■ Activity list ■
A - In the passage below, copy out everything from "Three years later, when" down to "they were joking.".
B - Decide whether each statement below agrees with the passage that follows. Answer yes or no for each, and quote the words of the passage that settle it. (i) On the day of the surgery, Dr. Krag told the parents he was not sure the narrator would walk again. (ii) The appointment with the head of Neurosurgery was set for the afternoon after the MRI. (iii) The parents told the narrator about the brain tumor that same evening, right after Dr. Krag called.

■ Passage ■
On the day of the surgery Dr. Krag told my parents that he was not sure if I would be able to walk again due to the amount of the nerve that had to be removed and extent of muscle mass that they were removing. Wisely no one told me! A couple of days after the surgery, Dr. Krag was checking on me. He came into the room and put his hand on my leg. He asked me to try to lift it off the bed. The amazed look on his face when I easily moved my leg was wonderful to see.

Three years later, when I was 16, during a routine check-up with Dr. Krag we were talking about how I was feeling and what was going on in my life. I had been telling him about my headaches and migraines for a while and when I told him that they were still getting worse he told me that he was going to schedule an MRI for me simply because of my medical history. On the evening of the MRI Dr. Krag called my parents after I was already in bed exhausted with a headache. He called to tell us that I had a brain tumor and that he had scheduled an appointment for me with the head of Neurosurgery for 8 o’clock the next morning. When I woke up that morning my parents came into my room to tell me that Dr. Krag had called and that I had a brain tumor. I just looked at them in shock and asked them if they were joking.

■ Data shown ■

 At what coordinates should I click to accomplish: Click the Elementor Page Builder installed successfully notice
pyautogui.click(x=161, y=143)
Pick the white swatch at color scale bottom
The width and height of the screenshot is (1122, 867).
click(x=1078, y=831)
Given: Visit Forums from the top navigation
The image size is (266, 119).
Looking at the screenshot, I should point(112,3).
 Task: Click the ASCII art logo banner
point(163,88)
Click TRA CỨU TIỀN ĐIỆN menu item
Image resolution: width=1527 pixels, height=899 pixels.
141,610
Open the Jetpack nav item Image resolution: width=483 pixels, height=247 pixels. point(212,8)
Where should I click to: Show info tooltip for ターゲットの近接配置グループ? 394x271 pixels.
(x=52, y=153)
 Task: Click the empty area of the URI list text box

■ Solutions to each task ■
A -
Three years later, when I was 16, during a routine check-up with Dr. Krag we were talking about how I was feeling and what was going on in my life. I had been telling him about my headaches and migraines for a while and when I told him that they were still getting worse he told me that he was going to schedule an MRI for me simply because of my medical history. On the evening of the MRI Dr. Krag called my parents after I was already in bed exhausted with a headache. He called to tell us that I had a brain tumor and that he had scheduled an appointment for me with the head of Neurosurgery for 8 o’clock the next morning. When I woke up that morning my parents came into my room to tell me that Dr. Krag had called and that I had a brain tumor. I just looked at them in shock and asked them if they were joking.

B -
(i) Yes: "Dr. Krag told my parents that he was not sure if I would be able to walk again"
(ii) No: "he had scheduled an appointment for me with the head of Neurosurgery for 8 o’clock the next morning"
(iii) No: "When I woke up that morning my parents came into my room to tell me that Dr. Krag had called and that I had a brain tumor"